Maybe the author has that time to invest on tooling and doesn't care about how he would save a couple of hour by pushing a button on medium. Just because you did it unconsciously doesn't make it a trap.

Heh. Emacs/lisp users always make posts like: "look at this great [thing] to completely simplify [thing]" while simultaneously posting 82 steps to get it all working and automated :)

> Emacs/lisp users always make posts like: "look at this great [thing] to completely simplify [thing]" while simultaneously posting 82 steps to get it all working and automated :)

LOL. As a dyed-in-the-wool Emacs user for 20 years, I have to admit that this is true. On the other hand, it makes me happy that the flagship software project of Free software is still alive and kicking. Moreover, people have been making these comments about Emacs ever since the early 1980's.

These days, my .emacs is very minimal and on any new machine my standard setup can be manually recreated in five minutes, mostly using Customize.

There is no need for any complicated thing that has to be automatically downloaded and updated in-place from a source control management repository. This is especially important when, for example, you are working in a heavily fortified corporate network, where access to the outside Internet needs to go through strange proxies if it is allowed at all. And in these cases it's usually a stressful environment to begin with, so when your boss -- who doesn't know anything about programming and just wants to see results quickly, dammit -- asks you what you've been doing all day, you don't want to have to explain that you spent all your time figuring out how to get Emacs to work over the corporate proxy.

"Hacking" isn't pushing buttons on restrictive out-of-the-box solutions that someone else configured for you -- it's tinkering with things to make them work exactly how you want. Customizing editors and operating systems for one's own personal workflow is an enjoyable part of the process.

Yes, I enjoy it too. I did spend a lot of time doing this when I was a student and during my bachelor years.

Isn't that what so much of what programming is about? Invest all the work once up-front so that the next iterations are trivial?

Of course and it's fun! :)

I also often find myself going through all the steps in one of these articles then when I'm all ready to reap the results of success I move on to something else.

The trap is when you invest all the work up front.... and the next() call immediately returns StopIteration

Which seems to happen quite often when people customize their software, especially up-front, instead of over time. I suppose you could describe it as waterfall-style customization

This probably goes in waves for many people. When you just start, you're tempted to do all the clever little things you see online, and may end up being a bit lost.

Once you've learned a bit more, it becomes second nature to a) make the tweaks you need and b) filter out those you don't.

I, for one, enjoy the ability to adapt my editing/workflow as my needs evolve.

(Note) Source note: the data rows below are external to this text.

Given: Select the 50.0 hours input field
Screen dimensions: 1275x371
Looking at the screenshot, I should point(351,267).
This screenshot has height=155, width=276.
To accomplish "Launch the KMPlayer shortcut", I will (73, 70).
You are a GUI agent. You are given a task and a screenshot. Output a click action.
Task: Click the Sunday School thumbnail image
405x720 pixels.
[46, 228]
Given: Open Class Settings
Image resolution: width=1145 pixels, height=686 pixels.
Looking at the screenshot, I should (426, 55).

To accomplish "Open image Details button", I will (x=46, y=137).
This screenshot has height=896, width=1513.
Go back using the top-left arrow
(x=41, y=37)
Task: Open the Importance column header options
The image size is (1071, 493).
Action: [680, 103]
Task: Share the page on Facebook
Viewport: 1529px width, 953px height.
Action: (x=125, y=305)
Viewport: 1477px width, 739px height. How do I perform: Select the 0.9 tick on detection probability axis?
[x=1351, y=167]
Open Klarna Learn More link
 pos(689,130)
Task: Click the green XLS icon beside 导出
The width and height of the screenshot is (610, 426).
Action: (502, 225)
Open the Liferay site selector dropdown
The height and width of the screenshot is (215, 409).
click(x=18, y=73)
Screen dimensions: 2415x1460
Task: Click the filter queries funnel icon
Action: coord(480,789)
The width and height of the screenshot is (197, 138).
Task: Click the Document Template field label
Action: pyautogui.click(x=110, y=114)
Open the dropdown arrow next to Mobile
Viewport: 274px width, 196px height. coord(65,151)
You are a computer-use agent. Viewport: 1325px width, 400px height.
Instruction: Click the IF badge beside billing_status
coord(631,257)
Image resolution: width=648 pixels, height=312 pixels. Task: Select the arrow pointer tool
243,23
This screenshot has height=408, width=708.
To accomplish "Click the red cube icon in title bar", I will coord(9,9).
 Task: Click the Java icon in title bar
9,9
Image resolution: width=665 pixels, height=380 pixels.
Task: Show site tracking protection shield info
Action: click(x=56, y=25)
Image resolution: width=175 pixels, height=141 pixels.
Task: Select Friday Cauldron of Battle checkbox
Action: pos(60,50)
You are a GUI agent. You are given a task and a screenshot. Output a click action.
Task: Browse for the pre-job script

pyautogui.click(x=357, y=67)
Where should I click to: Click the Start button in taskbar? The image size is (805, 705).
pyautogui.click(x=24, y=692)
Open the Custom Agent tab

Something like 80% of software costs are maintenance.

It's not really the case here: I did not detail the steps for setting up Org-publish. I detailed some hacks (in the original sense) to extend it to suit my needs. Org-publish is really straightforward and works very well out of the box.

I really like two things from the author's system, but I will call out that neither of them require org-mode:

1) Being able to clone the author's blog repo and read it offline (just a bonus that it's already in org mode so no post-processing necessary). Is there a "lemme download everything by this author and read offline?" button on Medium?

2) The blog being in a public Git repository is nice for transparency.

> 2) The blog being in a public Git repository is nice for transparency.

The expectation that all your code is on a public repository (I blame GitHub for this) is one of the most horrifying developments in software engineering.